What a week: Porno emails and strange ads in the Keystone State

    Screenshot from ad supporting Tom Corbett and other Republican candidates.

    Screenshot from ad supporting Tom Corbett and other Republican candidates.

    Harrisburg may not be where you go for a good time, but I have to say it’s been an entertaining week in Pennsylvania politics. L’affaire porno emails has now taken down a cabinet official and tainted a State Supreme Court justice, and the political ads in the governor’s race are getting downright weird (see above).

     

    Thursday afternoon we learned of the resignation of Chris Abruzzo, secretary of the state Department of Environmental Protection, who cited a “lack of judgment” in his resignation letter.  We don’t know why he’s the only one of four state officials cited by state Attorney General Kathleen Kane as having trafficked in the naughty emails to lose his job, but I expect we’ll learn eventually, and the answer will be interesting.

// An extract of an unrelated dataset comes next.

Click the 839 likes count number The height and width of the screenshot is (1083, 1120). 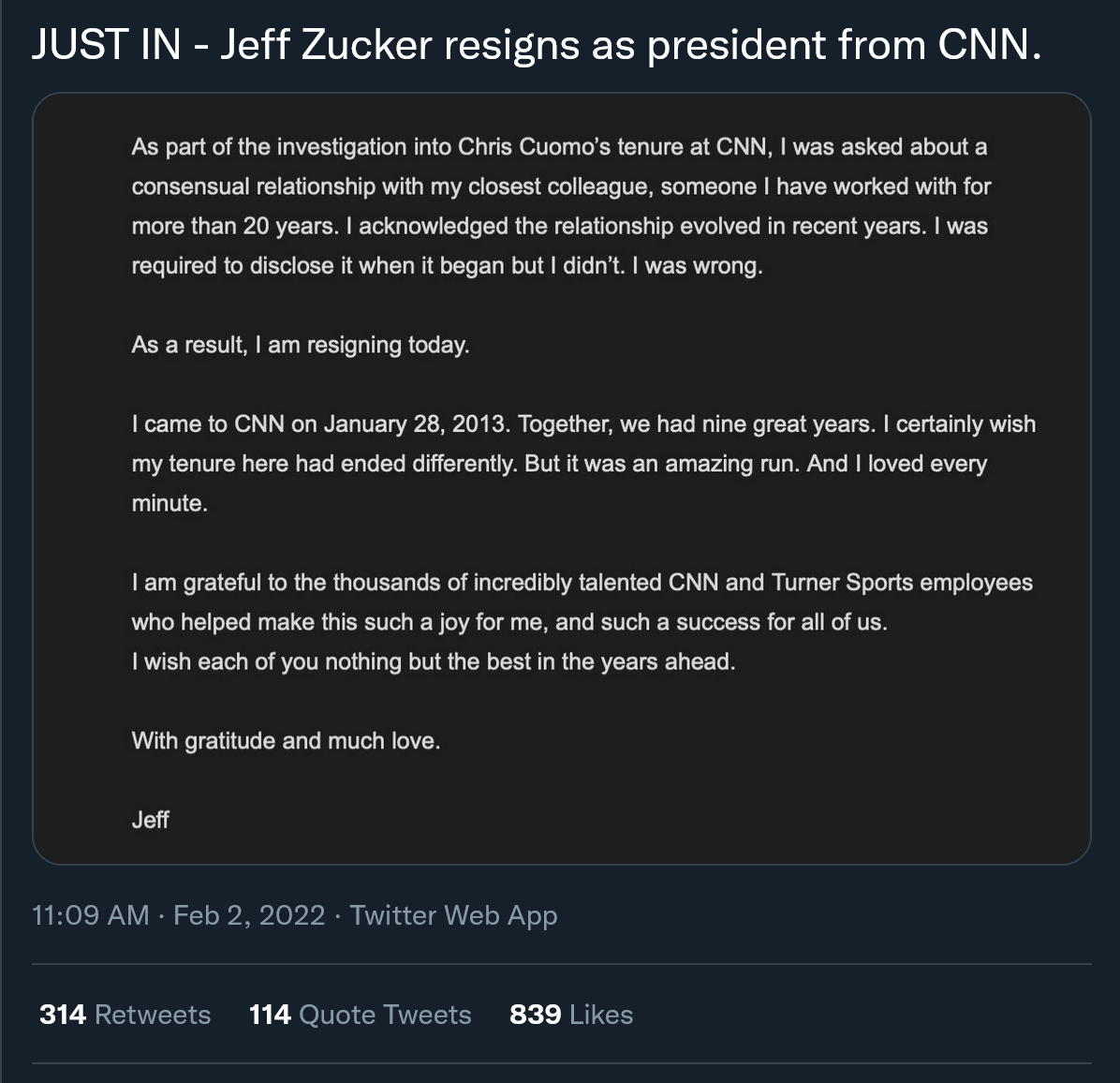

    (UPDATE: Gov. Corbett has also accepted the resignation of  DEP Deputy General Counsel Glenn Parno, saying in a statement that “this type of activity does not belong in the workplace and I find it inexcusable.” Corbett also indicated he won’t take action against State Police Commissioner Frank Noonan. I’ve attached the full text of the statement at the end of this post.)

    And, out of the blue, Steve Esack of the Allentown Morning Call reports that state Supreme Court Justice Seamus McCaffery sent some sexually explicit emails from a private email account to an employee of the state attorney general’s office and others.

    McCaffery didn’t have much to say about the emails before telling an inquiring reporter to get off his property. A number us of wondered whether state Supreme Court Justice Ron Castille might have had McCaffery in mind when he sought copies of the emails from the AG’s office after Kane released some information about them. Castille and McCaffery don’t exactly get along. More to come on this story also, no doubt.

    And, for fun, check out the video ad above produced the College Republican National Committee promoting the re-election of Gov. Tom Corbett. Our buddy John Micek of the Patriot News-Penn Live editorial board called the ad brilliant, or awful, or some fantastic combination of the two. I can’t disagree.

    In the ad, a bride must choose between the beautiful and affordable Tom Corbett wedding dress and the inferior, overpriced Tom Wolf dress her stupid mother wants, and she makes the right call. It turns out to be a generic spot the same cast has produced for Republicans in several races.

    This follows a kind of clever, satiric ad the Corbett campaign produced in which actors portray voters excited at the prospect that Wolf will raise their taxes.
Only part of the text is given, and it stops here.